Pick out each line of the material below that contains the word "comment", and copy those lines.
------ DATASET EXTRACT
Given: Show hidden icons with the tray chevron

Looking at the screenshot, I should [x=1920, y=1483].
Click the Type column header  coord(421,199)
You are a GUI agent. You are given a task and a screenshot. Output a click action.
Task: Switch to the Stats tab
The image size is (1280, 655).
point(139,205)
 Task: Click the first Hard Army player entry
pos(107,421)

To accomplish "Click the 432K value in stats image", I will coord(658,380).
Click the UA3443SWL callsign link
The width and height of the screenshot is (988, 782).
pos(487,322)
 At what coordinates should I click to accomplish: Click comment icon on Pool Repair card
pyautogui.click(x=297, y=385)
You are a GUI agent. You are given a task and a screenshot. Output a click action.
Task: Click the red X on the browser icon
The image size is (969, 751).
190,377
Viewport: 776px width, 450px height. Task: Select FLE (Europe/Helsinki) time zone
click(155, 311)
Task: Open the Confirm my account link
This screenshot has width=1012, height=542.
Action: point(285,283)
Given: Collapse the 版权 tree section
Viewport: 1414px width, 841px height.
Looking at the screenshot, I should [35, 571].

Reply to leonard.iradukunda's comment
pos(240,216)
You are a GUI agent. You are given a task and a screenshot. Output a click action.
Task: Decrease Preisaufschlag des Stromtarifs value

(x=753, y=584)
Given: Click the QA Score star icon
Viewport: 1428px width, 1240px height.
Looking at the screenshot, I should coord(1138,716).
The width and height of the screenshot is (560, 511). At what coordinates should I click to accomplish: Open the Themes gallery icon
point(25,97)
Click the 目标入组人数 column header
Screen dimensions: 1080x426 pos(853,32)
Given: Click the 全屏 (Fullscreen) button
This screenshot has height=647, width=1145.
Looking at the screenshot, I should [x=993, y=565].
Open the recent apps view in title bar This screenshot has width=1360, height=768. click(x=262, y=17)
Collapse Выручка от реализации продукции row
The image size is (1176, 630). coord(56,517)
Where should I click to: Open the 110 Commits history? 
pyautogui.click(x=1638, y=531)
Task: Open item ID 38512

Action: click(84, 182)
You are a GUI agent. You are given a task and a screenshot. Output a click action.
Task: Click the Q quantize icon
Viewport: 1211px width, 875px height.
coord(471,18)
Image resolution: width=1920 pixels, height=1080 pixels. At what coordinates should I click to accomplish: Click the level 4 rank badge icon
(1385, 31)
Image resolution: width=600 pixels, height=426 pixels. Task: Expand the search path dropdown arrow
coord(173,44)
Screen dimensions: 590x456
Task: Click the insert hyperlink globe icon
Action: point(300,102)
------------
RESPONSE TO THIS TASK:
 At what coordinates should I click to accomplish: Click comment icon on Pool Repair card
Reply to leonard.iradukunda's comment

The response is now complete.